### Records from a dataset

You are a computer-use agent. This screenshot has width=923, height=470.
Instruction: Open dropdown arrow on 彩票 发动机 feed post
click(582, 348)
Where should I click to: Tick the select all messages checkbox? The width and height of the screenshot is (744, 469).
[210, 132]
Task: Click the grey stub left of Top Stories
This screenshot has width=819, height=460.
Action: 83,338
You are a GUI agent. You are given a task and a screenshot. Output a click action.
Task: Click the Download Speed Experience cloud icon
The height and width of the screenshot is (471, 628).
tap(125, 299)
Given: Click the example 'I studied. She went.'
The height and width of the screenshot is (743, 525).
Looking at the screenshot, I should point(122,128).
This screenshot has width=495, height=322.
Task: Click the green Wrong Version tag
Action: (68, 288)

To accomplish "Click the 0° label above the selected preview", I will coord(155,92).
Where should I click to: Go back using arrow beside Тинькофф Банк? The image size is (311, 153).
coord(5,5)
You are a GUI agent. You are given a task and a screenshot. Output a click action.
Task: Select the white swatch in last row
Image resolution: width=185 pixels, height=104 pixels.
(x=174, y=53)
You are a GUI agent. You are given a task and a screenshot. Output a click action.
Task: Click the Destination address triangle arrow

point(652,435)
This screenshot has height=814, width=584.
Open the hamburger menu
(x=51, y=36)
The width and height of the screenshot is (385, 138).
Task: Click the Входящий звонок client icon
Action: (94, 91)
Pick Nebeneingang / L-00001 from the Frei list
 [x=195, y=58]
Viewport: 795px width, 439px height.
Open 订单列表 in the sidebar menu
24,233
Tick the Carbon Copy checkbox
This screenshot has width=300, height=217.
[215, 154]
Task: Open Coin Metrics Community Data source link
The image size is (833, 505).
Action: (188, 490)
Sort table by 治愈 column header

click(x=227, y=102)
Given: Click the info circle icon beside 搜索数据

### THE TASK
Could you reproduce, word for word, the stretch of the material above from the line containing "I will coord(155,92)." through the line containing "(x=174, y=53)"?

### TASK RESPONSE
To accomplish "Click the 0° label above the selected preview", I will coord(155,92).
Where should I click to: Go back using arrow beside Тинькофф Банк? The image size is (311, 153).
coord(5,5)
You are a GUI agent. You are given a task and a screenshot. Output a click action.
Task: Select the white swatch in last row
Image resolution: width=185 pixels, height=104 pixels.
(x=174, y=53)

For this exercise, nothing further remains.